Amines in Ambient Particle Formation and GrowthEPA Grant Number: FP917315
Title: Amines in Ambient Particle Formation and Growth
Investigators: Bzdek, Bryan R
Institution: University of Delaware
EPA Project Officer: Just, Theodore J.
Project Period: September 1, 2011 through August 31, 2014
Project Amount: $126,000
RFA: STAR Graduate Fellowships (2011) RFA Text | Recipients Lists
Research Category: Academic Fellowships , Fellowship - Clean Air
A significant component of the global aerosol budget arises from new particle formation, whereby gaseous species condense to form new particles and then grow into the size range where they may affect global climate; however, the mechanisms for this process are poorly understood. This project aims to elucidate the roles of nitrogen-containing species on new particle formation so as to clarify mechanisms for particle formation in the atmosphere and enable modelers to better predict aerosol levels under varying conditions.
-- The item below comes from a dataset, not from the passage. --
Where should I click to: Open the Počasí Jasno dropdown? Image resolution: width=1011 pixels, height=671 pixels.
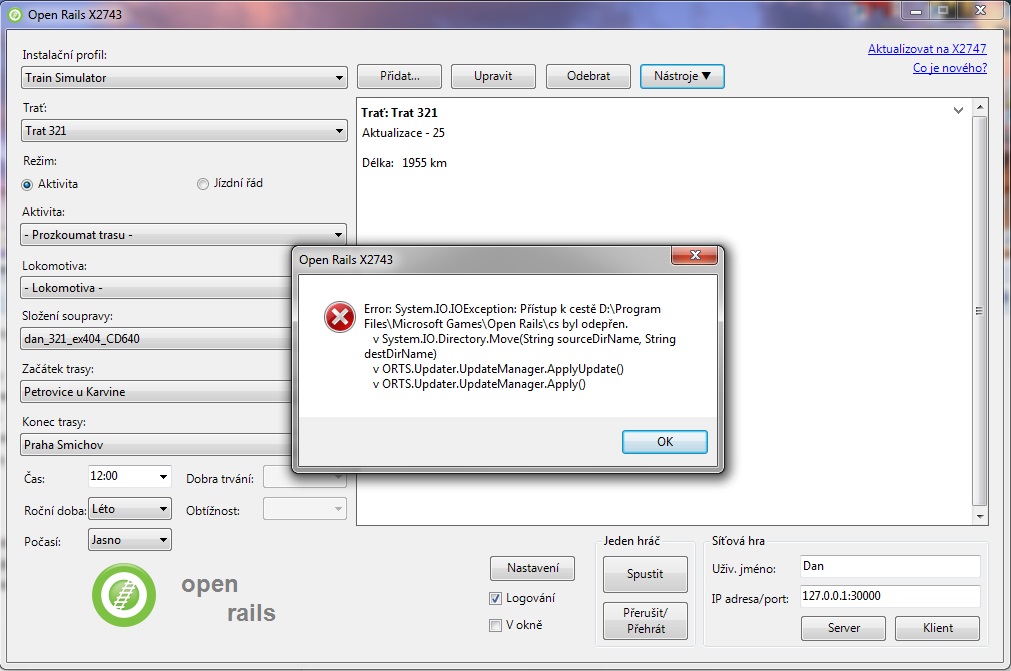pos(130,540)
This project involves the application of mass spectrometry to study the composition and reactivity of small atmospherically relevant clusters and particles with amines and ammonia. One portion of this project involves use of Fourier transform ion cyclotron resonance mass spectrometry to examine the reactivity of small ammonium bisulfate clusters with various amines. Another portion involves using a flow tube apparatus coupled to a home-built aerosol mass spectrometer to examine the kinetics of amine exchange for ammonia and nanoparticle growth by amines and organic acids. The third portion of this project involves analysis of field measurements of ambient nanoaerosol composition to test predictions resulting from the laboratory measurements.
Results from experiments on small molecular clusters already indicate that amine-ammonia chemistry should be important and observable in small ambient clusters. Flow tube experiments will explore the hypothesis that amine-organic acid salts may be important contributors to nanoparticle growth in the atmosphere and explain the surprising presence of amines in nanoparticles arising from new particle formation. Finally, the field measurements will serve to test hypotheses arising from the laboratory measurements and to adjust understanding of the mechanisms underlying new particle formation.
Potential to Further Environmental / Human Health Protection
An improved understanding of the chemical mechanisms underlying new particle formation will have several benefits related to environmental and human health protection. First, the quantitative kinetics results will enable modelers to more accurately predict ambient aerosol levels under varying conditions, which will improve models of ambient cloud cover and ambient exposure in different environments. Second, the results of this project will indicate species that are significant to the formation and growth of ambient aerosol and will enable regulators to make informed decisions regarding regulation of relevant gasphase species to reduce particulate matter levels.